Shark alert: A push by Councillor Shelley Payne to erect a shark warning sign at Wylie Bay failed after no one on Council offered to second the motion. Photo: Supplied.

Shark alert: A push by Councillor Shelley Payne to erect a shark warning sign at Wylie Bay failed after no one on Council offered to second the motion. Photo: Supplied.

A push by Esperance Shire Councillor Shelley Payne for the Shire to erect a shark warning sign at Wylie Bay and investigate the compatibility of activities along recreational beaches has failed.

The motion, which was raised during the General Council Meeting on April 24, lapsed after no one on council offered to second it.

The motion suggested Council remind fishermen to consider the impacts of their activities on beach users.

As part of the motion, Councillor Payne said Wylie Bay had been the site of two white shark attacks and numerous shark sightings, both of which had been on tourists during the school holiday period.

Ms Payne said it was imperative that adequate signage was installed alerting tourists to potential shark risks and information on how to obtain up to date information on recent shark sightings.

Shire of Esperance chief executive officer Matthew Scott said that although the motion was not supported by the other councillors at the meeting, the Shire would continue working with the state government to update their signage.

“We understand that that is something that a lot of other local governments are doing,” he said.

“It’s about making sure that people can make an informed decision when they go to the beaches.

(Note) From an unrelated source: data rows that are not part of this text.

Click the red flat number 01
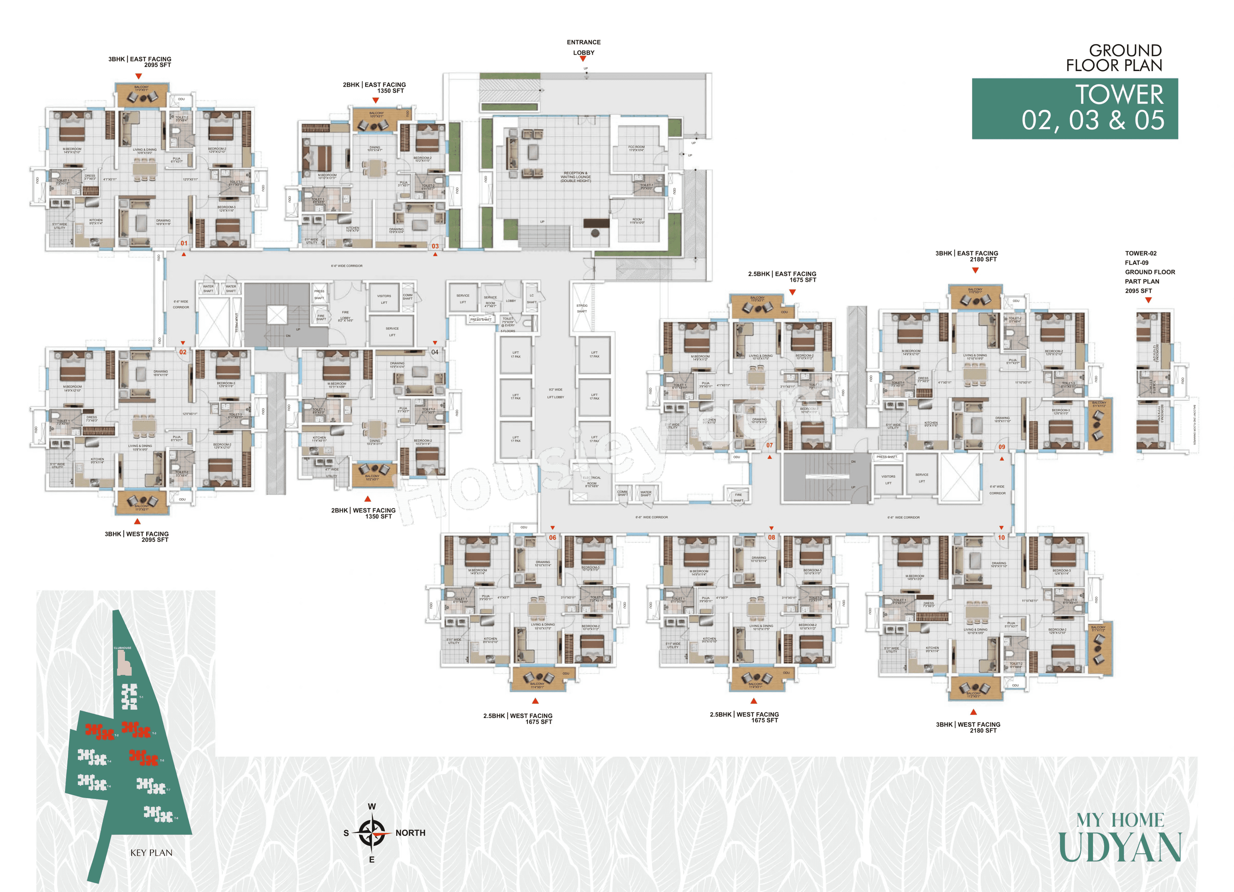pos(184,244)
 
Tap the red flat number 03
pos(435,246)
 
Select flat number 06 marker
pos(552,538)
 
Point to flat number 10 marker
pos(1001,538)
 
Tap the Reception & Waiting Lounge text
pos(575,177)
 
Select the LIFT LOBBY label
pos(556,397)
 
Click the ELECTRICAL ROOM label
pos(591,482)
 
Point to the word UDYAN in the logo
pos(1120,848)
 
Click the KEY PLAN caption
pos(151,853)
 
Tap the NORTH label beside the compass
pos(410,832)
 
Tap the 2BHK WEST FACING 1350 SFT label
pos(363,513)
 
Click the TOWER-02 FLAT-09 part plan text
pos(1150,272)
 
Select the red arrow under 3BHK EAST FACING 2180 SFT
pos(975,270)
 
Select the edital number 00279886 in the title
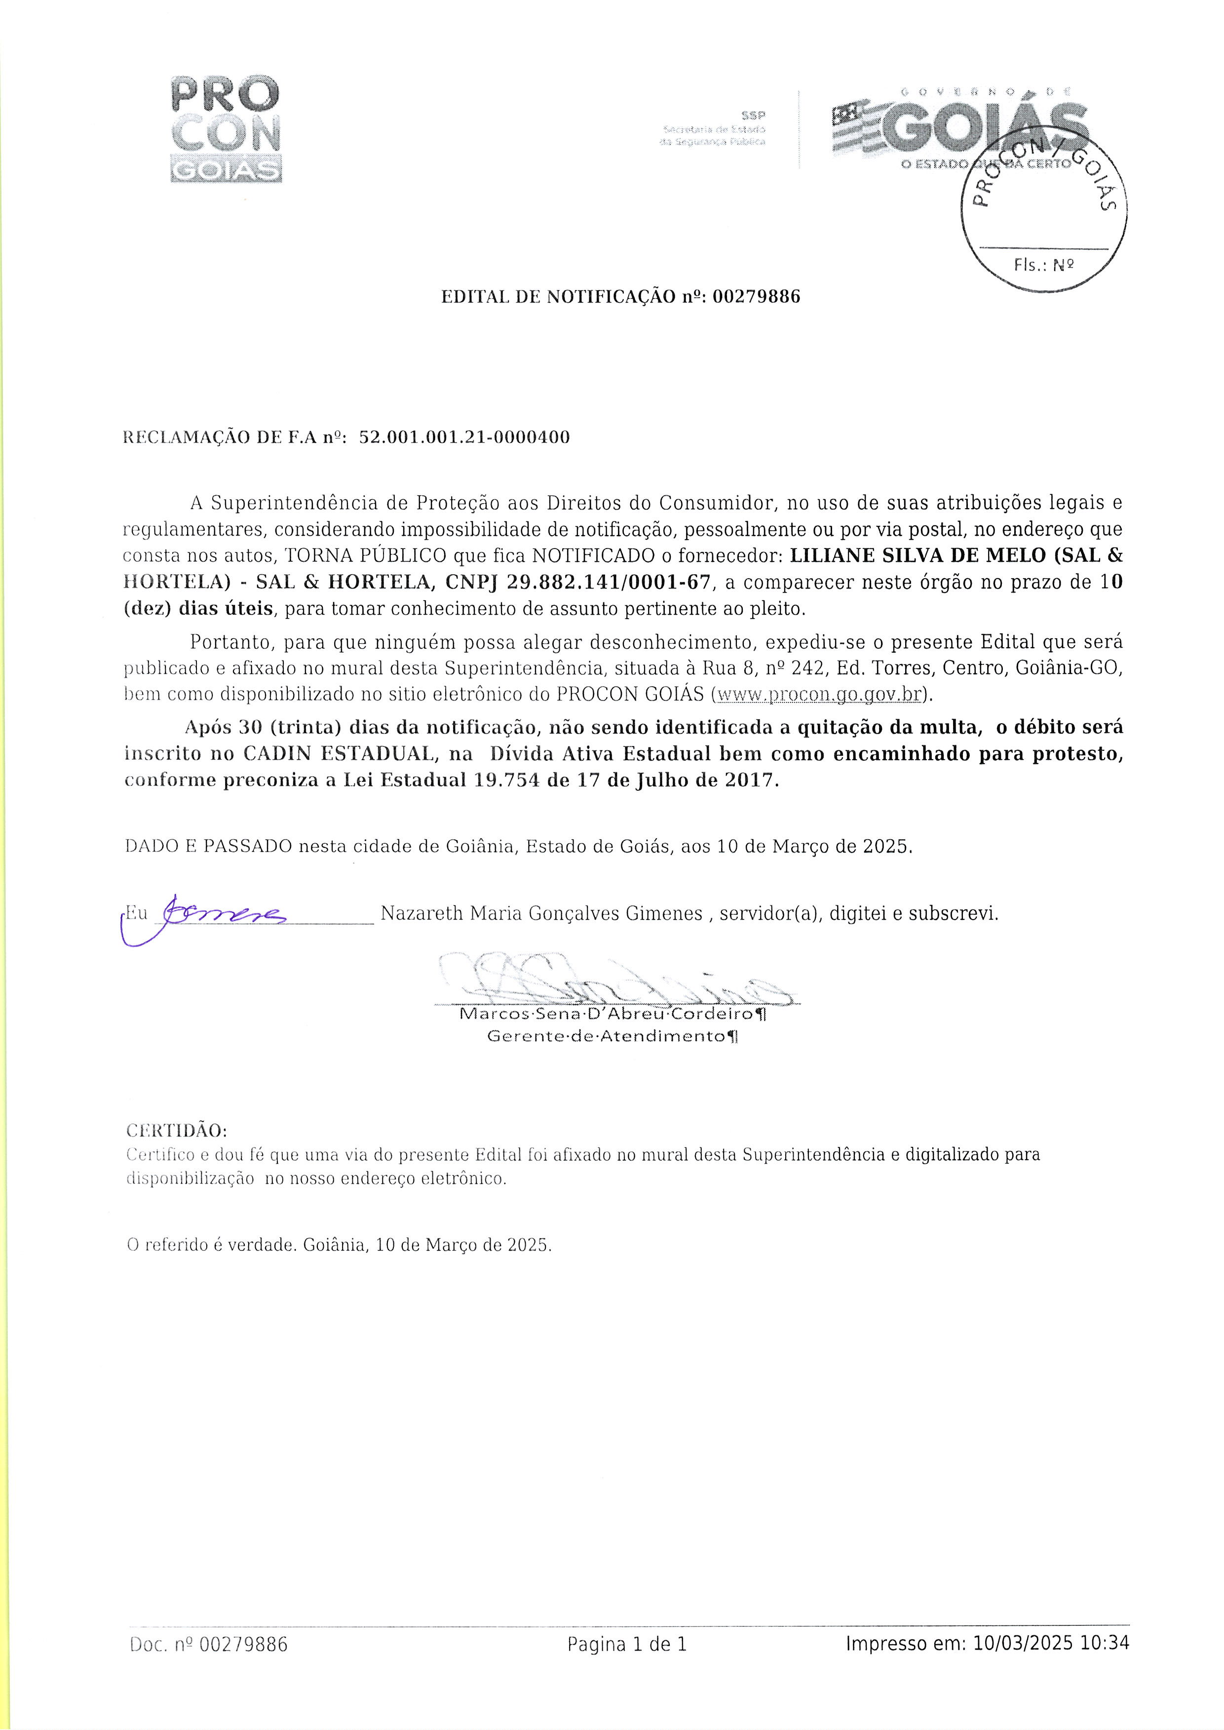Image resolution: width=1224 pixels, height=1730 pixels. coord(756,297)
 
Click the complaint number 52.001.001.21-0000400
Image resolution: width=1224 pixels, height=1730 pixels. coord(464,437)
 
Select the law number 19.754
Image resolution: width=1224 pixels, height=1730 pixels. coord(506,780)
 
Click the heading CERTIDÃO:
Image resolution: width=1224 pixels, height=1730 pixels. coord(176,1132)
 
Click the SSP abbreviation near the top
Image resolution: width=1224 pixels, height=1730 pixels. coord(753,116)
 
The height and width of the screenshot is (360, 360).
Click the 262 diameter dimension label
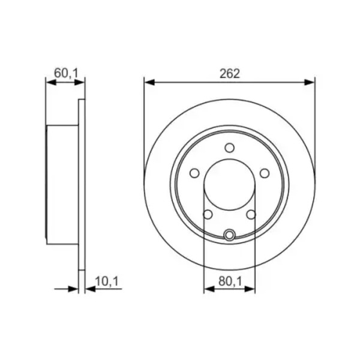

“We certainly are not advocating trying to restrict access or anything like that, we just want to make sure that people have that knowledge, be it that it may pay to check SharkSmart to see if there has been any recent activity.

“Likewise, we will respond accordingly if there are any incidents.”

Mr Scott said he believed the town could be seeing the state government’s new beach emergency signs erected over the next few months.

A Department of Biodiversity, Conservation and Attractions spokesperson confirmed that shark signage was the responsibility of the land owner and manager.